Japan is hit by soaring temperatures and high humidity levels starting in the June rain season and letting up around September. During this season, there is a constant risk of food poisoning, heat stroke, and dehydration. Even though Japan is well known for its great sanitation, the heat and humidity of the summer is not to be taken lightly. First, in order to protect yourself against food poisoning, remember to wash your hands thoroughly, store perishable foods in the refrigerator or freezer, avoid storing foods in especially hot, humid places or where there is direct exposure to sunlight, and clean and dry eating/cooking utensils properly.
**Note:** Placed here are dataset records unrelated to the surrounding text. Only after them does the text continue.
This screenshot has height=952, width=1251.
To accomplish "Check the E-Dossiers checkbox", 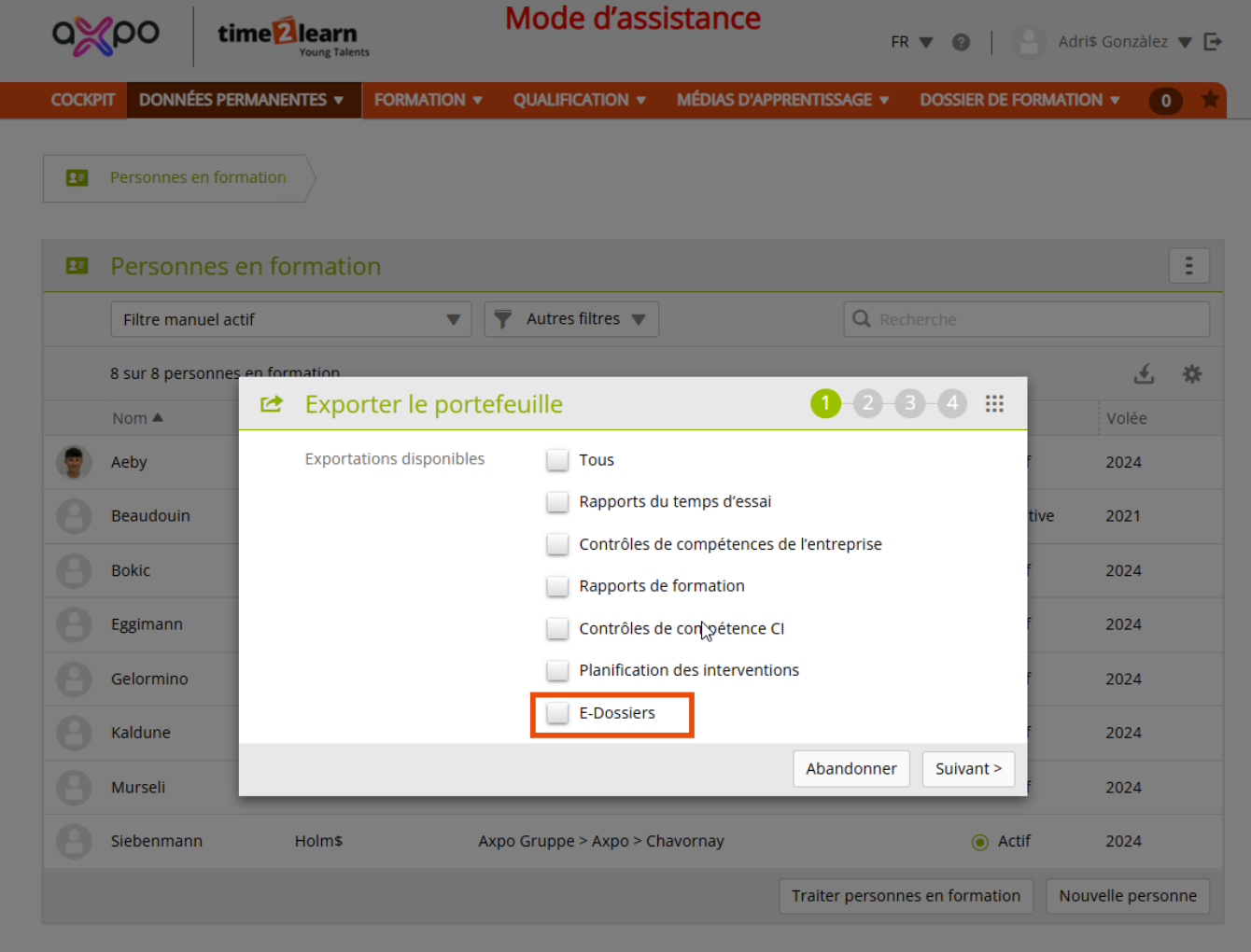I will 557,713.
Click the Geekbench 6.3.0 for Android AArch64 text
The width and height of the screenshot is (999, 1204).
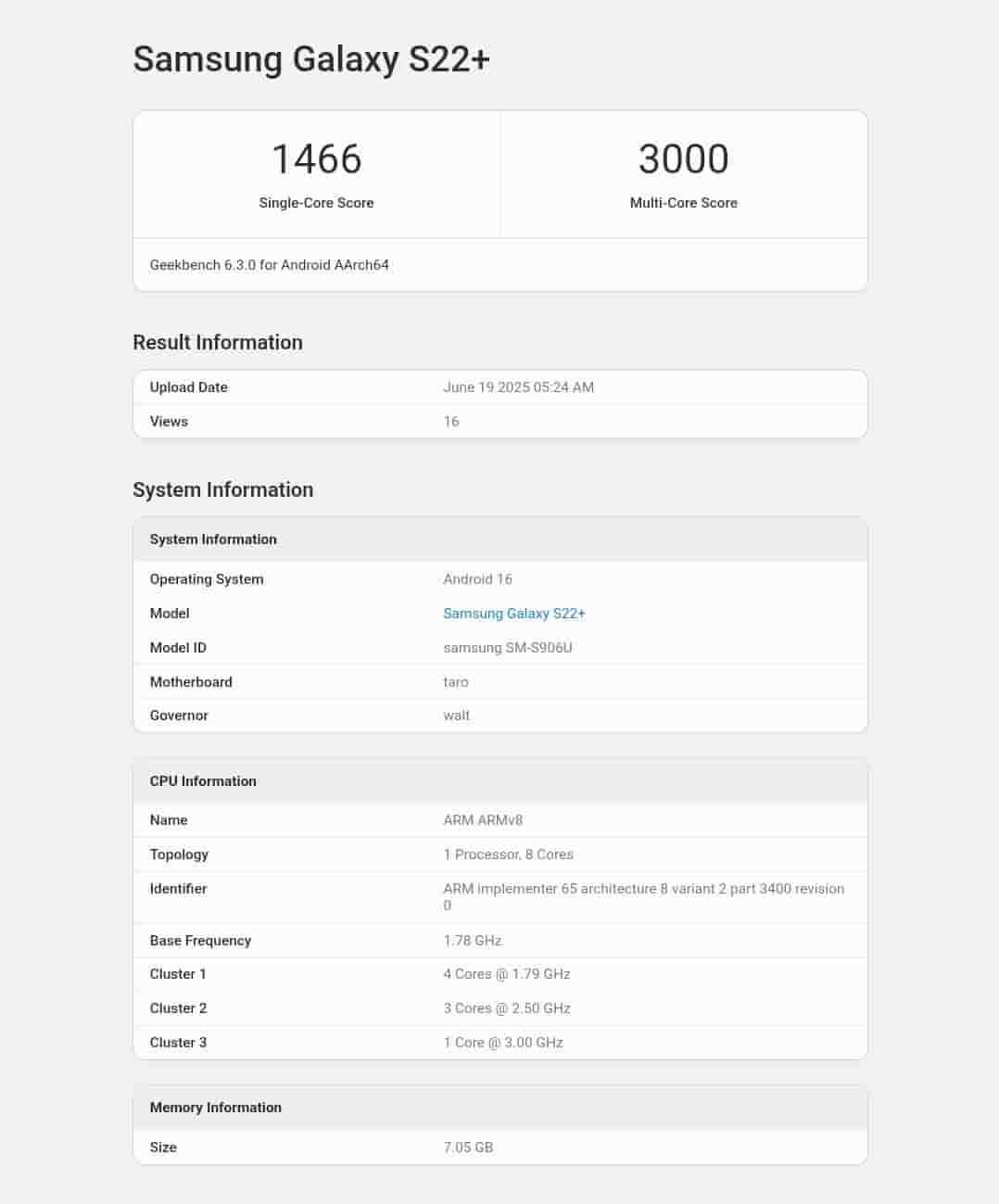click(269, 265)
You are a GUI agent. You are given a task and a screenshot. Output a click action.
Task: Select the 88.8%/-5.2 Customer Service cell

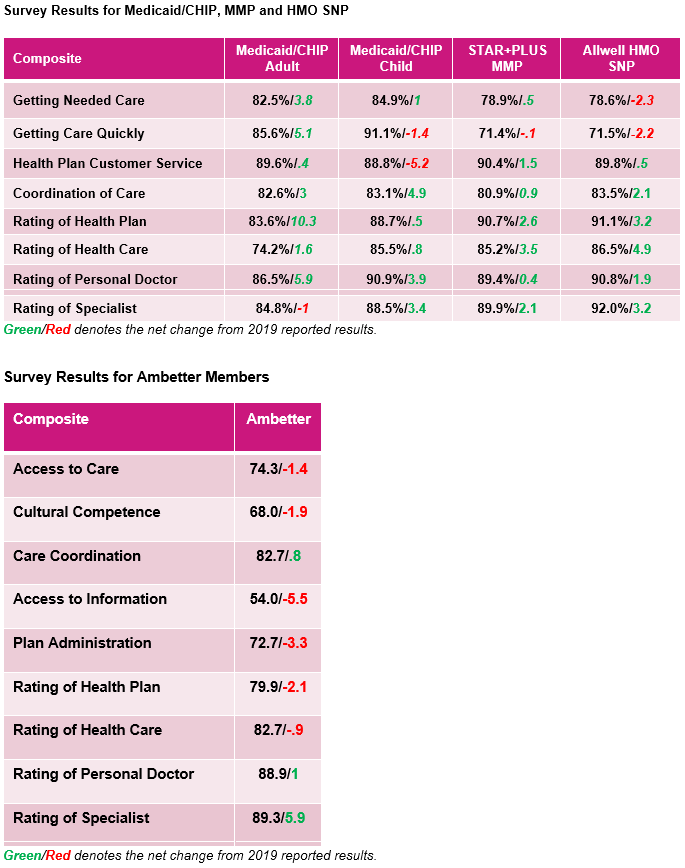(x=396, y=163)
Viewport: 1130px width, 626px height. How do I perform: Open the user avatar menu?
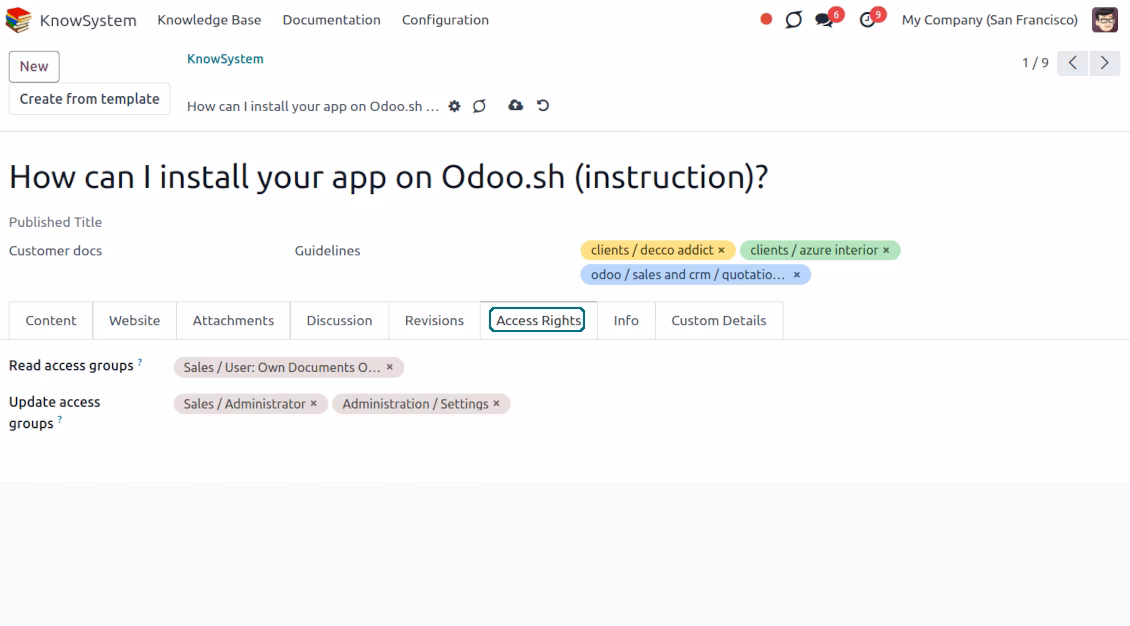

If you are planning to pack your lunch, avoid raw foods and try to store it using ice packs or cooler bags.

Also keep in mind that with the high humidity it is harder to produce sweat and your body cannot properly cool itself down. This can greatly increase your risk of heat stroke. On sunny days with particularly high temperatures, make sure to take shelter indoors or in the shade, take conscious steps to stay cool, and drink plenty of water.

Hay Fever in Japan (Kafunsho)

Hay fever is an allergic reaction to pollen mainly of cedar (February through April) and Japanese cypress (May). Symptoms include a runny nose, sneezing and itchy eyes. They can be minimized or prevented by consulting a doctor for prescription drugs, or by using over the counter medicine like eye drops. Wearing masks and glasses, gargling, washing your face, not leaving your laundry outside or leaving your windows and doors open, are also effective.

The flu (influenza) season usually begins around November, so it is best to get vaccinated before it begins to spread through the population. Vaccinations are available at many local hospitals and clinics, but are not covered by all health insurance policies. Consult your doctor first if you have egg allergy.